Automated technologies were integral in curbing the spread of the virus in China. Ecommerce giants used robots to make deliveries during lockdown. Alibaba and other household names were already ahead of the curve in using robot warehouses.
The U.S. will see a similar trend towards automation technologies. This will be one aspect of the larger new economy.
If the technology improves faster than demand grows, many of the new ecommerce jobs mentioned above may disappear.
How Businesses Can Manage the Long-Term Effects of COVID-19 on Ecommerce
- If you haven’t already, set up your online business. You’ll want to move at least part of your business online. This will help you stay competitive during and after the COVID-19 pandemic. We recommend starting on a marketplace like eBay or Amazon; building up sales on your own website could take months.
- Diversify your supply base. Sourcing from many suppliers will ensure you get your inventory when it’s needed. As the coronavirus disrupts manufacturing, you won’t want all your eggs in one basket. If your main supply base is in the U.S. or China, consider other countries like Mexico, Brazil, or India.
- Diversify fulfillment. Services like FBA and Walmart Fulfillment Services can drop you anytime, as many FBA sellers learned the hard way. Relying on a single fulfillment service gives your business an Achilles’ heel.
- Diversify your sales channels. Use many platforms to sell your product. You can start selling on eBay and Amazon, then branch out to Walmart or create your own online store. Multichannel software, like ChannelReply for customer service, will help prevent things from getting too complicated.
- Communicate with buyers. Communicate the measures your company is taking to ensure quick and safe delivery. Send regular updates about supply chain disruptions. Tell customers and employees what you are doing to protect their health.
- Revise forecasts.
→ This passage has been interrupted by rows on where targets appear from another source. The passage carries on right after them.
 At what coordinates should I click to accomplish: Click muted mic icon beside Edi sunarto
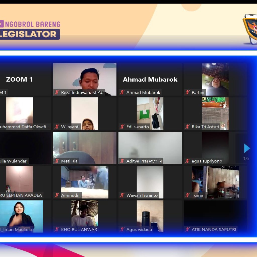(x=122, y=127)
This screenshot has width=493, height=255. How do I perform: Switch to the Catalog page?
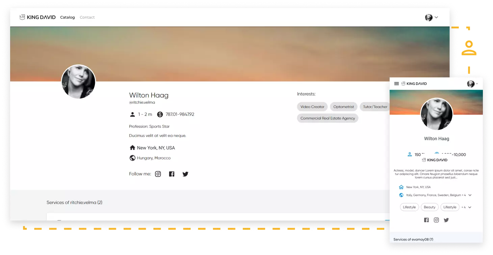pos(67,17)
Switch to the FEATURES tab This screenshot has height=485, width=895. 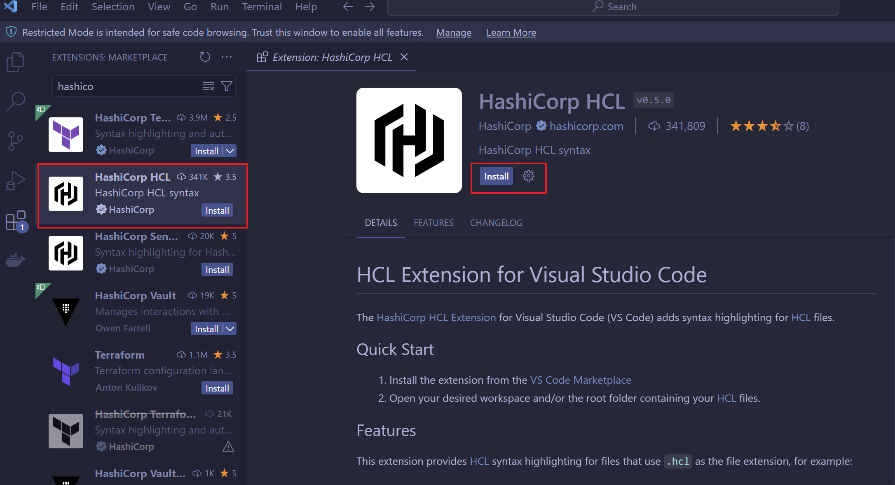click(x=433, y=223)
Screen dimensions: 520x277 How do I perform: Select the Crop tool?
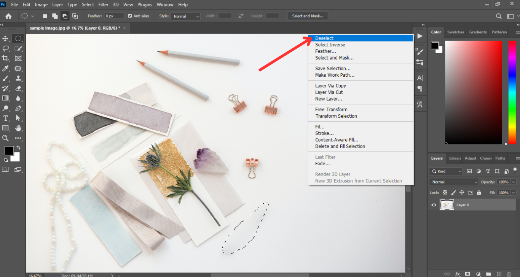pyautogui.click(x=6, y=58)
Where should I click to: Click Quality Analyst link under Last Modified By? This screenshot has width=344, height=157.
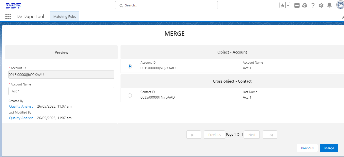(21, 118)
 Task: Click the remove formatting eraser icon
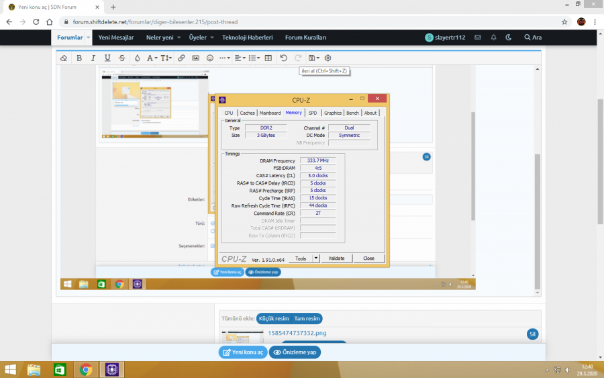64,58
If the outbreak will impact your business in a big way, you may want to revise your sales forecasts and targets.
- US businesses: Apply for an SBA loan. On March 27, President Trump signed a $2 trillion stimulus package. This is an effort to keep the economy intact while the US fights the coronavirus. The package includes more than $370 billion to help small businesses. If your business is struggling, you can apply for an Economic Injury Disaster Loan here.
- Move away from on-demand buying. The coronavirus pandemic will likely drive a lasting shift towards buying in bulk. Begin keeping more inventory. This will help you keep up with both panic buying and future bulk buying trends.
- Invest in digital advertising. While people are staying home, they are spending more leisure time in front of screens. Get your company more exposure by ramping up your online advertising strategy. Experiment with social media and streaming services like YouTube.
- Invest in virtual experiences. Look for more ways to deliver virtual experiences to your customers. Offer things like in-store demonstrations or virtual salespeople online. This makes your company more competitive in the ecommerce landscape.
The COVID-19 pandemic is causing things to change every day. We’ve provided the best predictions we can here, but keep an eye on the news and adapt to changes in demand. The long-term effects of the coronavirus on ecommerce may not match anyone’s expectations.